Franco Astengo - Il Partito Democratico come la Democrazia Cristiana? Un abbozzo di analisi sul sistema politico italiano
La frantumazione del
centrodestra, ormai in atto da tempo, si è completata nei giorni
scorsi con la formazione del nuovo soggetto politico composto dagli
esponenti “ministeriali” dell’ex- PDL che, per diversi motivi,
hanno rifiutato di confluire nella rigenerata Forza Italia.
Un atto politico di
grande importanza per l’intero sistema, scarsamente valutato finora
dagli analisti più importanti: per certi versi provvede oggi,
partendo però da un altro cono di visuale, Ernesto Galli della
Loggia dalle colonne del “Corriere della Sera”.
Galli della Loggia,
infatti, fa partire il suo ragionamento dal PD e dall’assunzione da
parte di questo partito, all’interno di una dinamica di
riallineamento del sistema che nel suo articolo definisce di
“frammentazione parlamentarista”, di un ruolo “cardine”

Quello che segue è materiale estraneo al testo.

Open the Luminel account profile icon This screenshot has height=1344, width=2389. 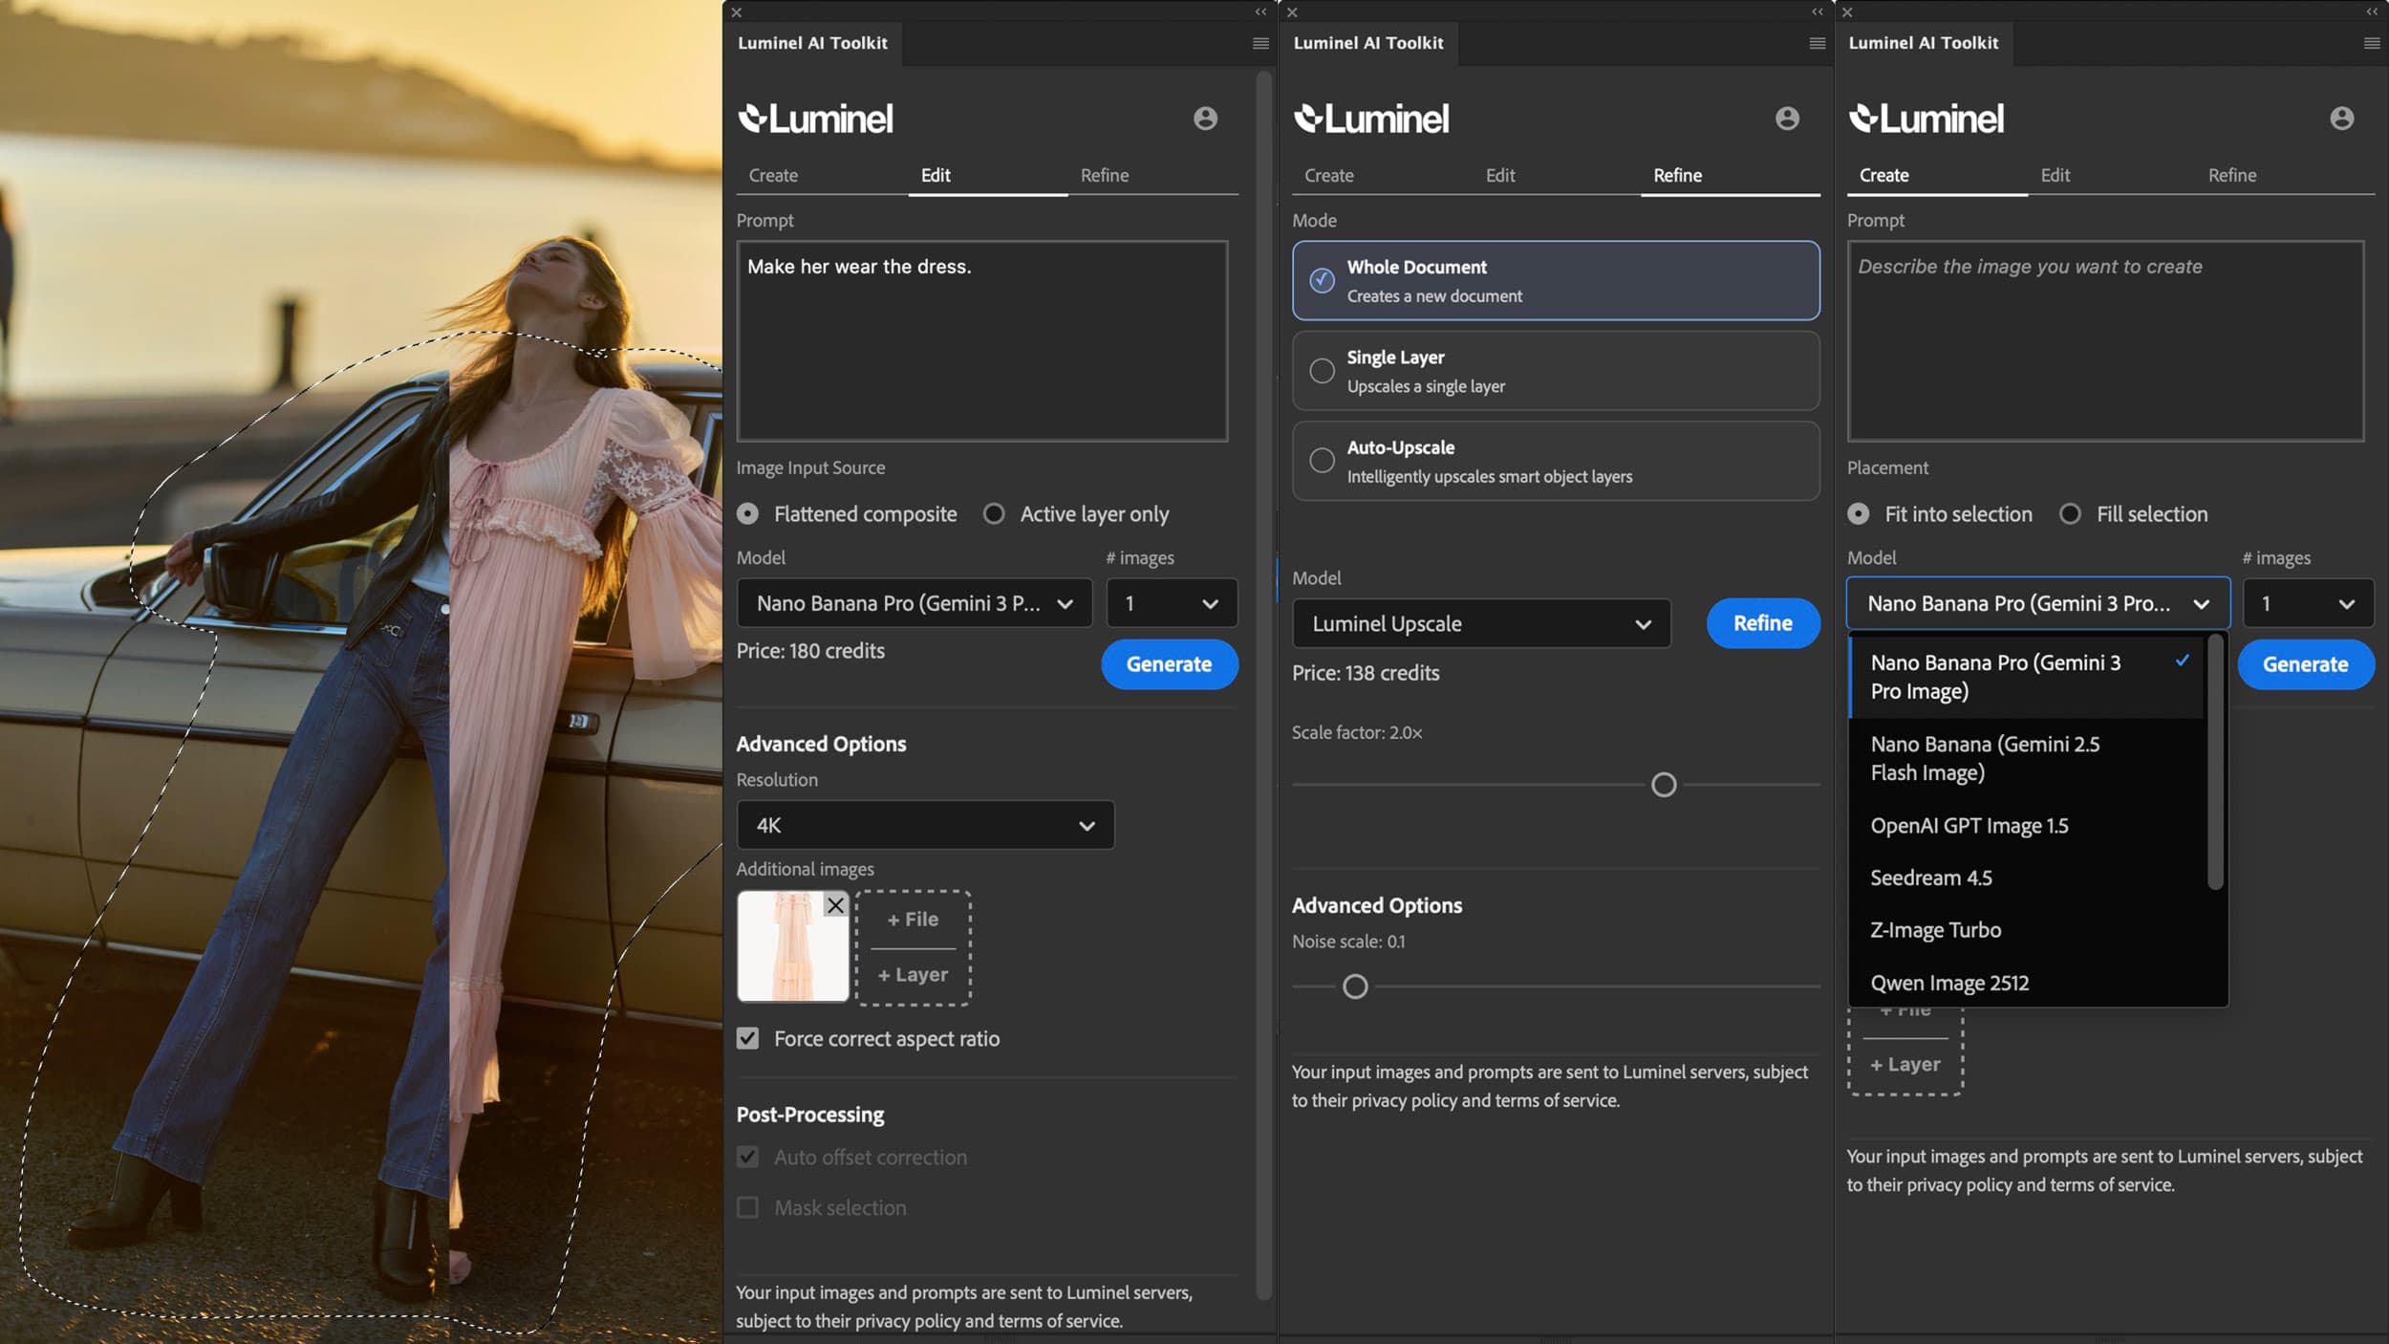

simile a quello assunto per lungo tempo dalla DC (non a caso il
titolo del fondo recita” nell’occhiello: la metamorfosi e i
rischi del PD; e il titolo vero e proprio “Democristiani loro
malgrado”).
Il punto effettivo di
saldatura tra l’analisi portata avanti da Galli della Loggia e la
realtà della riarticolazione avvenuta sul fronte del centrodestra
risiede nell’ormai accertato superamento dello schema bipolare, sul
quale era stata impostata, almeno per un ventennio, la vita politica
italiana: schema bipolare che aveva anche raggiunto, in alcune
occasioni, una sua legittimità e una sua reale rispondenza con le
effettive correnti di raccolta di consenso nel Paese (pensiamo
all’esito delle elezioni del 2001 e a quello delle elezioni del
2008).
Il tutto, in ogni caso,
si verificava “in discesa”: in un quadro, cioè, di perdita
progressiva di rapporto tra la società e la politica, esplicitatasi
nel progressivo calo di partecipazione sia elettorale sia alle
iniziative in genere, nello svuotamento della realtà dei partiti
incapaci di rapportarsi davvero alla società e rimasti in vita
soltanto attraverso il mantenimento di un fortissimo potere di nomina
(reso incondizionato dalla legge elettorale del 2005) e di spesa
(alimentato dalla crescita esponenziale delle cifre del finanziamento
pubblico).
Partiti trasformatisi,
via, via, in partiti “elettorali – personali” sul modello
originario della prima Forza Italia: unico a sfuggire a questa
logica, appunto il Partito Democratico, frutto dell’assemblaggio di
Margherita e DS, composto di gruppi di potere in perenne lotta tra di
loro.
Partito Democratico
che ha cercato di realizzare un minimo di punto di assestamento
interno attraverso le cosiddette “primarie”, utilizzate dapprima
per suffragare una leadership già strutturata a tavolino, e adesso –
in varie forme e diversi livelli – buone per canalizzare, in una
qualche misura, quell’individualismo competitivo che rappresenta il
modello di azione politica ormai comune a tutte le anime del partito.
Nel frattempo
l’accentuarsi dell’isolamento nella roccaforte di una mal intesa
“autonomia del politico” e l’evidente inestirpabilità della
“questione morale” collegata ad un trasversale “via libera”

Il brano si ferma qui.